[Start of section]
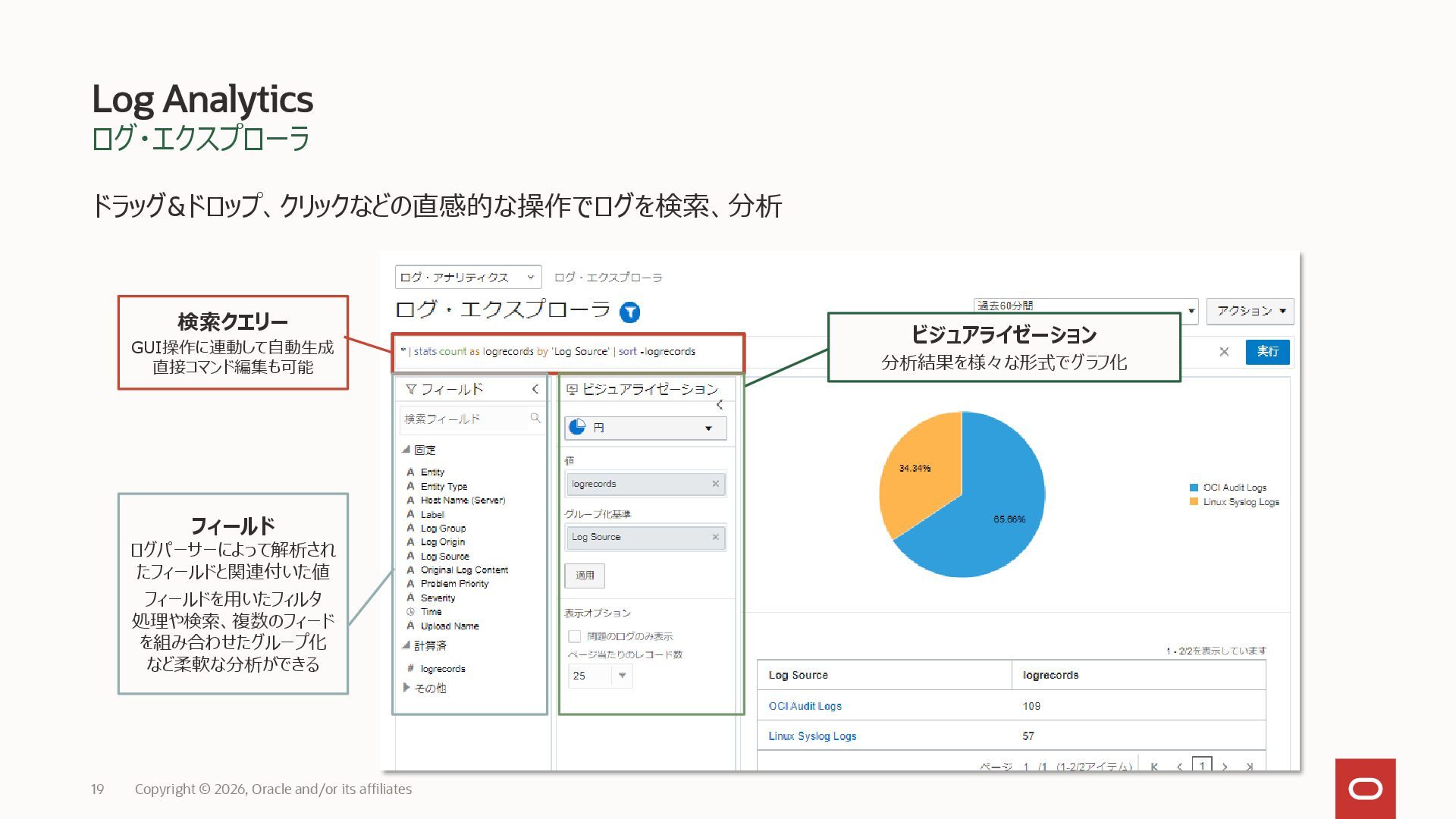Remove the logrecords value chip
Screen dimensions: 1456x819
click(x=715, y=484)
[End of section]
[Start of section]
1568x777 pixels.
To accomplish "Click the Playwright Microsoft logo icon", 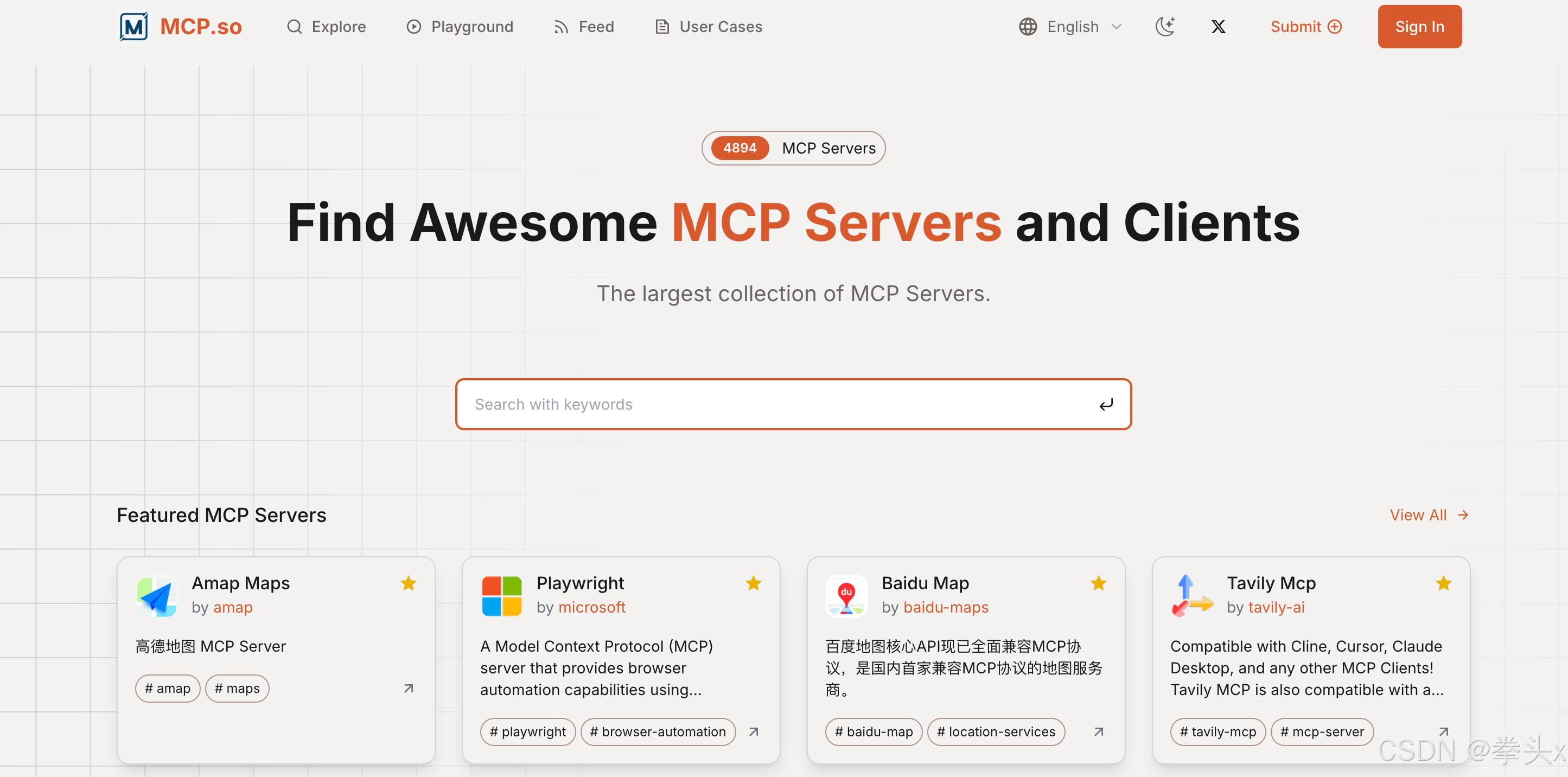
[End of section]
▶ **Assignment**
Up in the listing, locate the line with "1568x777 pixels."; print it and every line after it down to the line with "the Playwright Microsoft", which is included too. Skip the pictures.

▶ **Reply to the exercise**
1568x777 pixels.
To accomplish "Click the Playwright Microsoft logo icon", 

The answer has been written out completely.